Dash continued, "Jay has to worry about perception because corporately people pay him. So, you know, he really has to play that game. So I thought what was ironic about it was people got to see how he plays s--t off, and how something crazy can happen and then four seconds later, when there's cameras on, they act like there's nothing going on. That was interesting to see that and how good he is at it--but then it just kinda exposes, like how do you trust anything moving forward?"
That was the question on a lot of people's minds during the relatively brief period that ensued in which every move Beyoncé made was analyzed as to whether it was a precursor to divorce ("she's apartment-hunting alone!" "she's not smiling!") but ultimately enough togetherness with Jay, culminating in HBO televising the On the Run Tour special in September 2014, helped turn the headlines around.
Dash didn't seem to be speaking from an insider's perspective during that first interview, but he did comment on his ex's alleged connection to what went down in that elevator.
Suggesting that Jay Z may as well enjoy the attention, he countered, "If he was tryin' to holler at my wife, though, that's kinda f--ked up." Bursting into giggles, he continued, "But I don't think he's doin' that." He added, instantly more solemn, "That would be bad. That would be dark. That means he really has some resentment. But I would hope that wouldn't be the case."
Well, yeah! Millions of people were hoping that "that wouldn't be the case."
But What Say Ye, Rachel...
Right after the elevator dust-up, Roy tweeted a link to her new summer line, along with "The Beach is better!" So maybe, as yesterday proved, the designer never met a controversy possibly related to her that she didn't like, because that, two years ago, was seemingly a reference to Jay Z's song "Beach Is Better."

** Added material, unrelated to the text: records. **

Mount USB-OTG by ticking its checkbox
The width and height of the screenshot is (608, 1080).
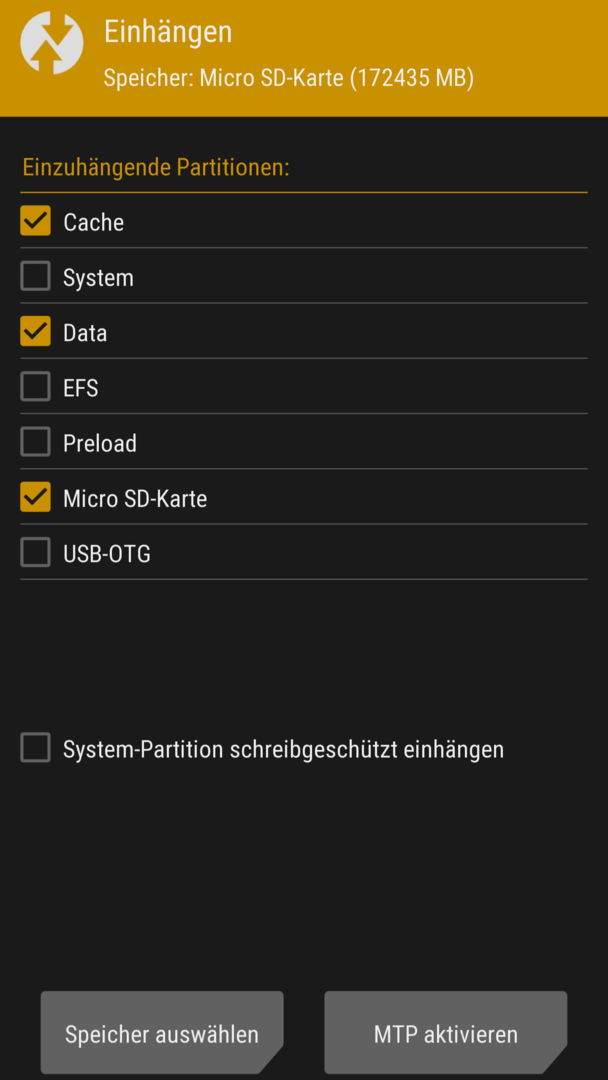coord(35,552)
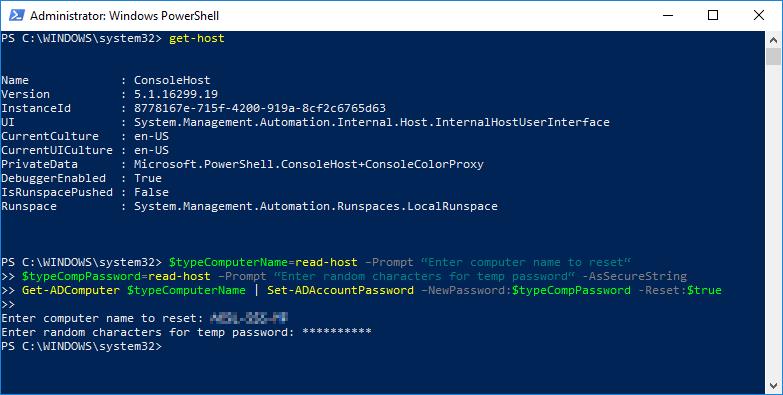Click the vertical scrollbar thumb
The height and width of the screenshot is (395, 783).
(774, 56)
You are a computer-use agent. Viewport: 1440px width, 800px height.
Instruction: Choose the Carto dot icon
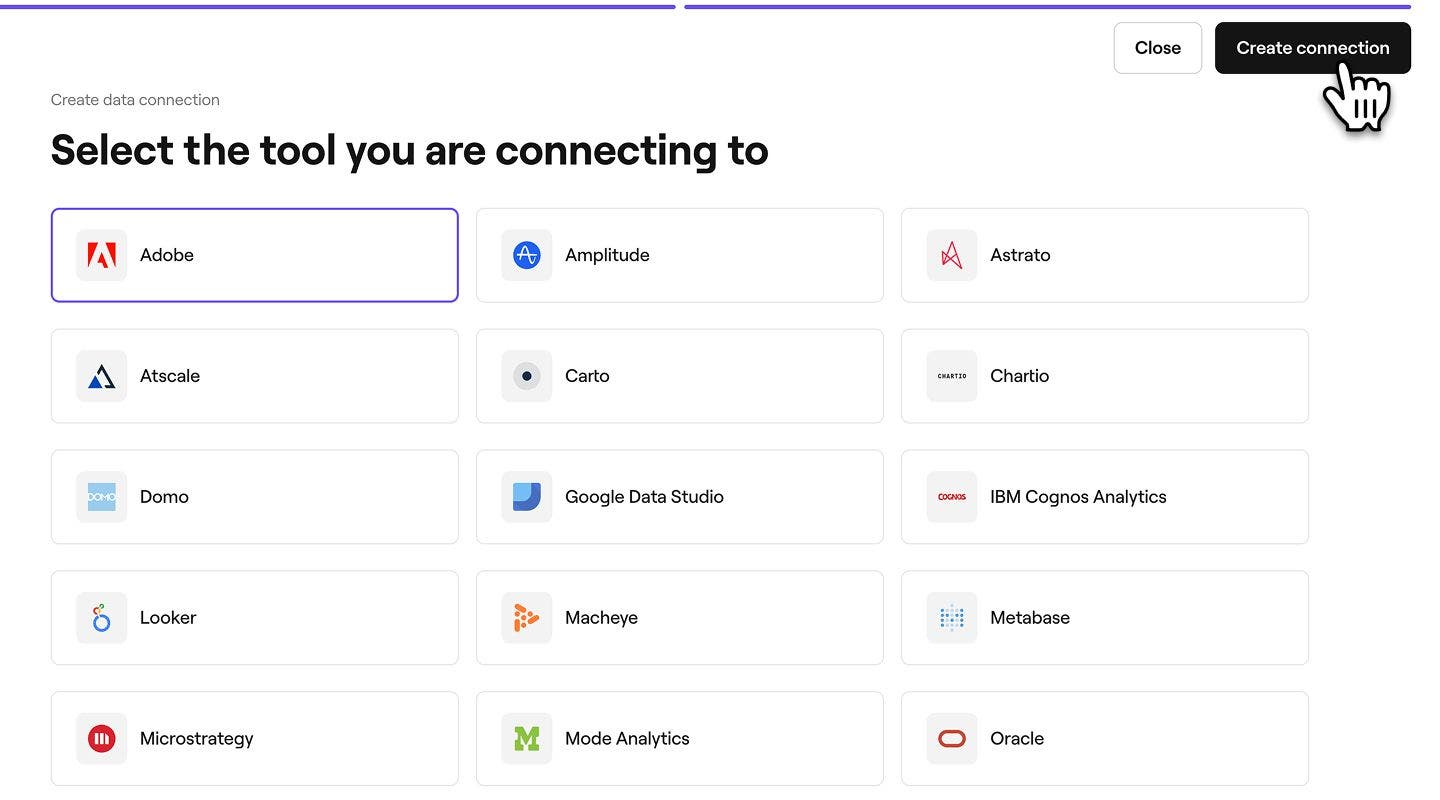pyautogui.click(x=526, y=376)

Not one to stay out of the fray, eh, Rachel Roy?
Roy would attend Kim and Kanye West's wedding in Italy a few weeks later, while Beyoncé and Jay would not.
"Middle fingers up, put them hands high," Beyoncé sings on "Sorry." "Wave it in his face, tell him, boy, bye. Tell him, boy, bye, middle fingers up. I ain't thinking 'bout you." And then Roy couldn't help but comment on the line, "He only want me when I'm not there. He better call Becky with the good hair."
"Becky" being only the tip of the iceberg, Lemonade had fans immediately wondering if the album was actually a Dear Jay note, a final, badass kiss-off to a husband who'd screwed up one too many times (never mind that it's streaming exclusively on Jay Z's Tidal service—yes, a huge coup for him, but it's not as if Bey isn't making bank from Tidal too).
Rather, Beyoncé's masterpiece wends its way from finger-pointing to forgiveness, the queen never losing sight of the high road even when she's knee-deep in the muck of calling a guy out for being a dog.
While Lemonade serves to put even more space between Beyoncé and mere mortals, her legend having ascended yet another rung on her way to being untouchable, this may also be her most relentlessly human album yet. Whether she's livid, fueled by rage and on a tear or trying to understand, focusing on the positive and vowing to give someone yet another chance, we totally get her on this.
"Show me your scars and I won't walk away...every promise don't work out that way," she sings on "Sandcastles"—a symbol if there ever was one for something that can be so easily washed away and yet built up again and again if you're that determined to keep the tower standing.